SOCHI -- There will be plenty of time, further down, to sort out the various tricks that made up Jamie Anderson’s gold medal-winning slopestyle run. In this moment, at the tail end of her press conference, she was busy untangling the cords of her earbuds from the necklaces under her Team USA/Burton kit. The disparate strands were snagged and knotted, as will happen when one spends the afternoon sailing off giant kickers and spinning through space.
“These are my mantra beads,” the 23-year-old Californian replied when I asked her to identify her various necklaces. A yoga instructor and friend from Breckenridge had given them to her, Anderson reported, but only after infusing them with “sacred energy.” Okay, how about the stone suspended from the bead necklace?
“It’s a clear quartz power stone.”
The other necklace? “Moonstone.” Of course it is.
“You should see what’s in my purse.”
For the second straight day, an American had won a slopestyle gold medal.

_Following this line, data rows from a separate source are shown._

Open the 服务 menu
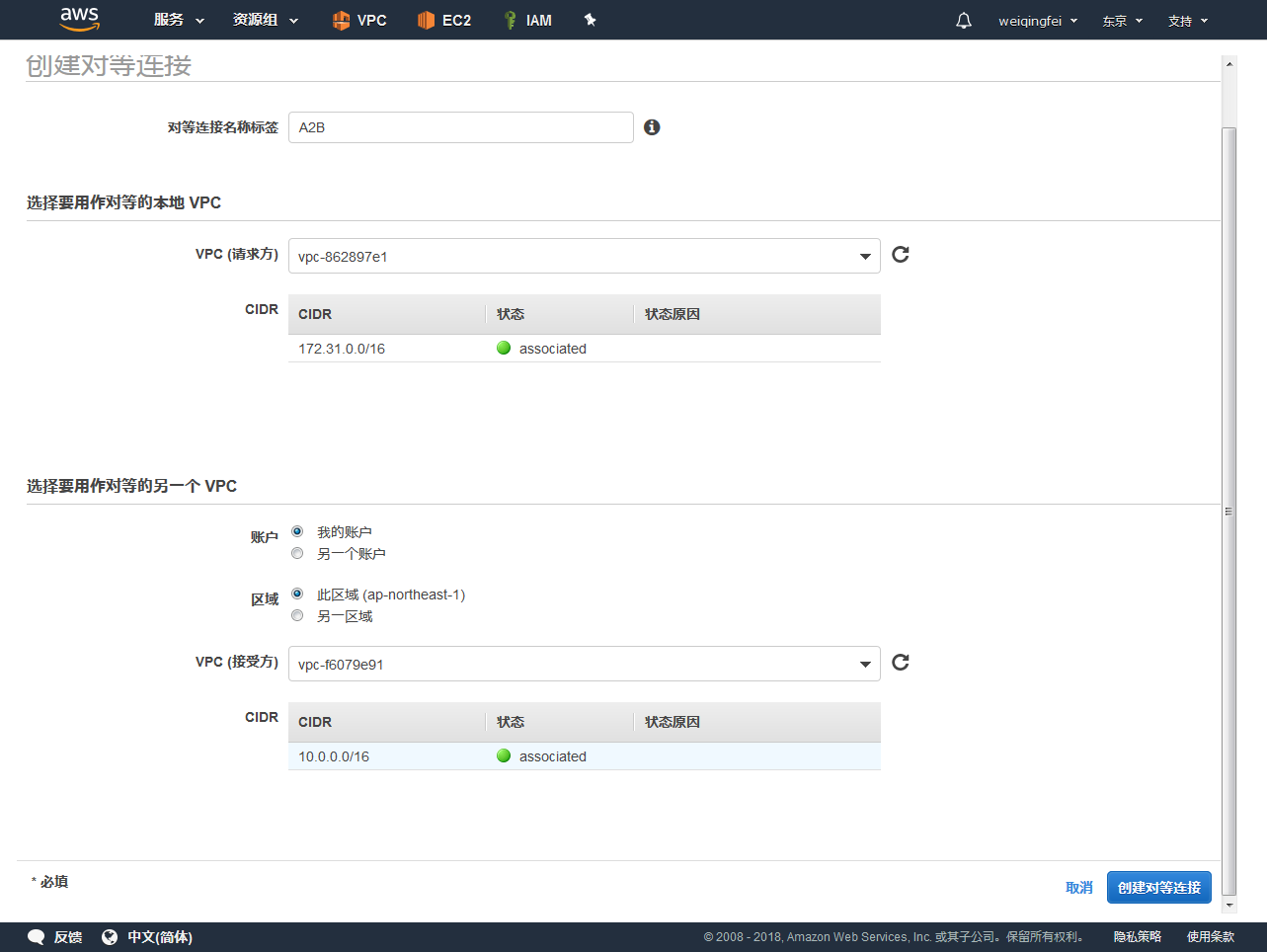Screen dimensions: 1267x952 [179, 20]
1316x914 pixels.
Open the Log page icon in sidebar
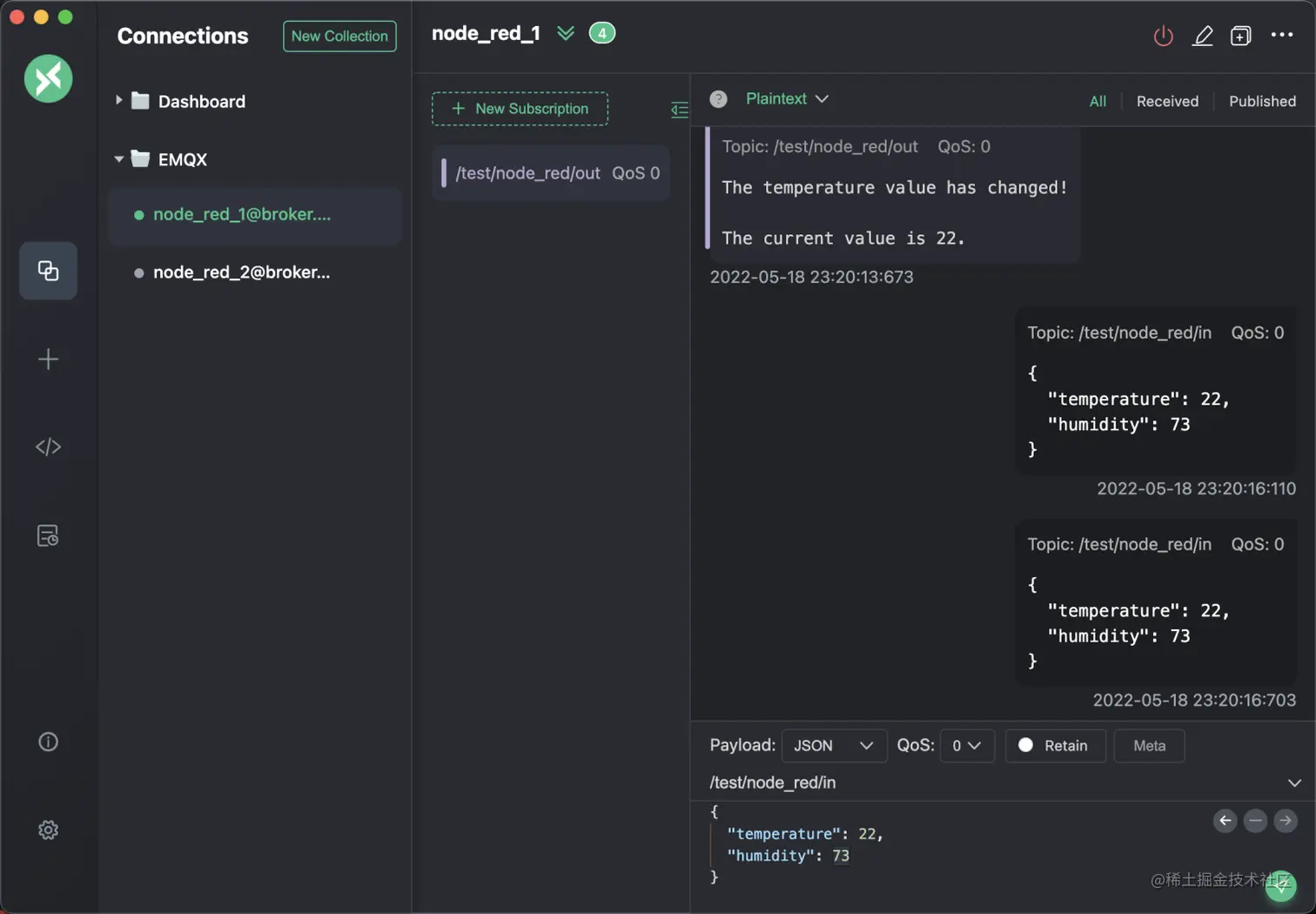(x=48, y=535)
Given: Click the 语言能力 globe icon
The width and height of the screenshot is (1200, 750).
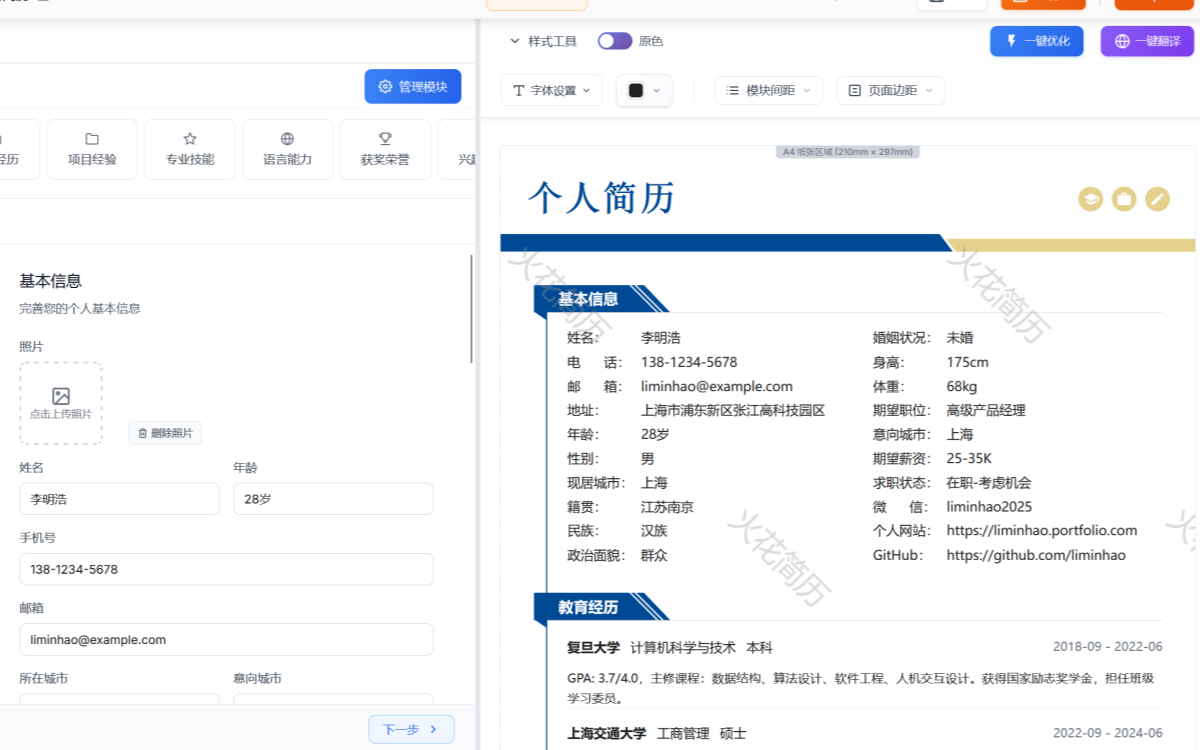Looking at the screenshot, I should coord(287,140).
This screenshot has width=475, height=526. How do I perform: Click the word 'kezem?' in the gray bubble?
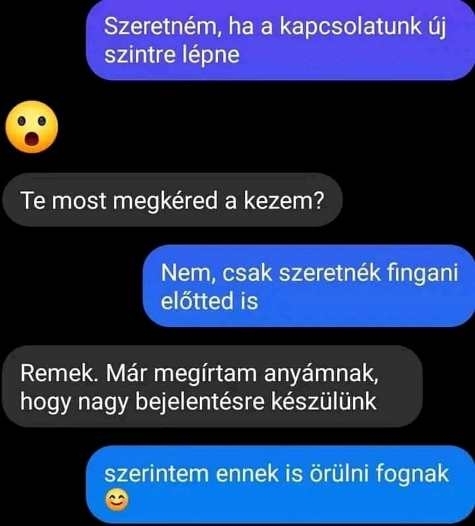(x=284, y=201)
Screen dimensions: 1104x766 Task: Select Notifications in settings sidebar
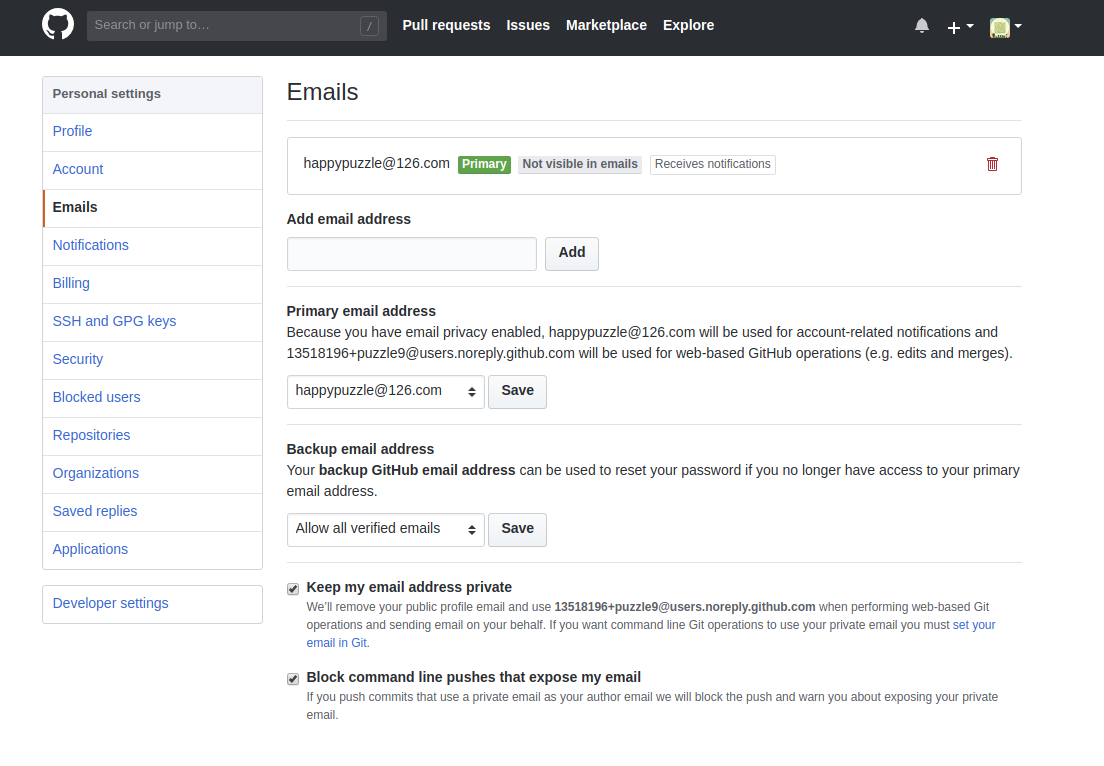click(x=91, y=245)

For the second straight day, that American was possessed of a personality even bigger than the talent that made them Olympic champion.
Jamie Anderson is one of eight children from South Lake Tahoe. She was home-schooled and grew up helping out with her mother’s lawn care business. She earned money by wading into the brisk snowmelt of the Truckee River, retrieving golf balls she would then sell back to the golfers. “She’d be gone for an hour and come back with 60 dollars,” Lauren Anderson recalled, “and I’d think, I’ve gotta change careers.”
To calm her nerves on the eve of the first-ever women’s Olympic slopestyle finals, Anderson put on “meditation music,” she said, lit a few candles, burned some sage, and “tried to do a little bit of yoga.”
“I knew the yoga was coming,” Jenny Jones interjected with an eye roll. Jones, the bronze medalist from Great Britain, was also seated at the table. Apparently, she and some of her snowboarding peers like to needle Anderson for being, as Jones says, “a hippy from Tahoe.”
(Asked what she’d done the night before, Jones replied, “I watched Downton Abbey.”)
They’d all been to the venue at Rosa Khutor Extreme Park the day before, and they’d all learned the same lesson. Sage Kotsenburg had won the men’s slopestyle with a run big on style -- he tarted up his tricks with a series of grabs as original as they were pleasing to the eye -- and not quite as heavy on technical prowess. Rider after rider threw the triple-cork flips that were thought to be the sport’s Next Big Thing. The judges responded with yawns. We are less interested in adding up your rotations, they seemed to be saying, than we are in the style and panache with which you execute them. The same six judges worked the women’s final Sunday. That was a very good thing for Anderson.
“There’s a fluidity to her movement, and it’s a beautiful thing to watch,” said Bill Enos, Team USA’s slopestyle coach. “She reminds me of water flowing down the course.”
“Jamie just has the smoothest style,” her teammate Karly Shorr concurred. “She’s so strong, and everything she does is sick.” She meant it as a compliment.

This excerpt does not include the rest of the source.